### EXERCISE PROMPT
A word-for-word printout of the whole listing is needed.

= Beginning of Section =

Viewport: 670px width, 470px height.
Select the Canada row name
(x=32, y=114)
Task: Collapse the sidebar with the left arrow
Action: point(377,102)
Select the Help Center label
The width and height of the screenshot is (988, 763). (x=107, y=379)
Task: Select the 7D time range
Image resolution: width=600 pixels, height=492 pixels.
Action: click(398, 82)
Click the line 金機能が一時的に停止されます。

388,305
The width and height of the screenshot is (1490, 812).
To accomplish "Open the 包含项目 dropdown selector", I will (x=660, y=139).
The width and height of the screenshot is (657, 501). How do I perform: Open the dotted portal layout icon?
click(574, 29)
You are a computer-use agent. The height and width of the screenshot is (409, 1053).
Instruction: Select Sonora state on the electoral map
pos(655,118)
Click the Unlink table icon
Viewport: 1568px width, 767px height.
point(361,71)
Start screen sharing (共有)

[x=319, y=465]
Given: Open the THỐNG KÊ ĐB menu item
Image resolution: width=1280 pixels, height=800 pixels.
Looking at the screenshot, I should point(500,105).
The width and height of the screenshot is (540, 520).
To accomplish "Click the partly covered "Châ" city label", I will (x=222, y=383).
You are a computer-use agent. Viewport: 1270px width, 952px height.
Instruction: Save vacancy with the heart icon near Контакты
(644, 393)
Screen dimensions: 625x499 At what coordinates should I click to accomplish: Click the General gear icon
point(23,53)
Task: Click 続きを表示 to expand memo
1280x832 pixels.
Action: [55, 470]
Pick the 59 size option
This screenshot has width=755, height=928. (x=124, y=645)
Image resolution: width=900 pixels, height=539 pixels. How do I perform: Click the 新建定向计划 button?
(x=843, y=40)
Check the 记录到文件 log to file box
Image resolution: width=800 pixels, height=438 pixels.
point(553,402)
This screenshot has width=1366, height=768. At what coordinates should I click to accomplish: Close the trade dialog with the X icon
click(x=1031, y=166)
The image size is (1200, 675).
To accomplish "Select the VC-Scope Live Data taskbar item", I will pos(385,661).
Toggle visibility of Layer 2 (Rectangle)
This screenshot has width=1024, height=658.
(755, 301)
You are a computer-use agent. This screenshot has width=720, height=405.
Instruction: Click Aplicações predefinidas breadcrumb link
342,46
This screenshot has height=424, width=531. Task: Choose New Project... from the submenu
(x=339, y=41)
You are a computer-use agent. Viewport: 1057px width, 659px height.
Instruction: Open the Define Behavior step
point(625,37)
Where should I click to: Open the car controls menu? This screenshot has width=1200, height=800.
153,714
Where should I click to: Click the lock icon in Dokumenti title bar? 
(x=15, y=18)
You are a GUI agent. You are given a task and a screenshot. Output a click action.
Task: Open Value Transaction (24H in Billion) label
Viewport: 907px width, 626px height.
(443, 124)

= End of Section =

### FINAL ANSWER
Viewport: 670px width, 470px height.
Select the Canada row name
(x=32, y=114)
Task: Collapse the sidebar with the left arrow
Action: point(377,102)
Select the Help Center label
The width and height of the screenshot is (988, 763). (x=107, y=379)
Task: Select the 7D time range
Image resolution: width=600 pixels, height=492 pixels.
Action: click(398, 82)
Click the line 金機能が一時的に停止されます。

388,305
The width and height of the screenshot is (1490, 812).
To accomplish "Open the 包含项目 dropdown selector", I will (x=660, y=139).
The width and height of the screenshot is (657, 501). How do I perform: Open the dotted portal layout icon?
click(574, 29)
You are a computer-use agent. The height and width of the screenshot is (409, 1053).
Instruction: Select Sonora state on the electoral map
pos(655,118)
Click the Unlink table icon
Viewport: 1568px width, 767px height.
point(361,71)
Start screen sharing (共有)

[x=319, y=465]
Given: Open the THỐNG KÊ ĐB menu item
Image resolution: width=1280 pixels, height=800 pixels.
Looking at the screenshot, I should point(500,105).
The width and height of the screenshot is (540, 520).
To accomplish "Click the partly covered "Châ" city label", I will (x=222, y=383).
You are a computer-use agent. Viewport: 1270px width, 952px height.
Instruction: Save vacancy with the heart icon near Контакты
(644, 393)
Screen dimensions: 625x499 At what coordinates should I click to accomplish: Click the General gear icon
point(23,53)
Task: Click 続きを表示 to expand memo
1280x832 pixels.
Action: [55, 470]
Pick the 59 size option
This screenshot has width=755, height=928. (x=124, y=645)
Image resolution: width=900 pixels, height=539 pixels. How do I perform: Click the 新建定向计划 button?
(x=843, y=40)
Check the 记录到文件 log to file box
Image resolution: width=800 pixels, height=438 pixels.
point(553,402)
This screenshot has width=1366, height=768. At what coordinates should I click to accomplish: Close the trade dialog with the X icon
click(x=1031, y=166)
The image size is (1200, 675).
To accomplish "Select the VC-Scope Live Data taskbar item", I will pos(385,661).
Toggle visibility of Layer 2 (Rectangle)
This screenshot has width=1024, height=658.
(755, 301)
You are a computer-use agent. This screenshot has width=720, height=405.
Instruction: Click Aplicações predefinidas breadcrumb link
342,46
This screenshot has height=424, width=531. Task: Choose New Project... from the submenu
(x=339, y=41)
You are a computer-use agent. Viewport: 1057px width, 659px height.
Instruction: Open the Define Behavior step
point(625,37)
Where should I click to: Open the car controls menu? This screenshot has width=1200, height=800.
153,714
Where should I click to: Click the lock icon in Dokumenti title bar? 
(x=15, y=18)
You are a GUI agent. You are given a task and a screenshot. Output a click action.
Task: Open Value Transaction (24H in Billion) label
Viewport: 907px width, 626px height.
(443, 124)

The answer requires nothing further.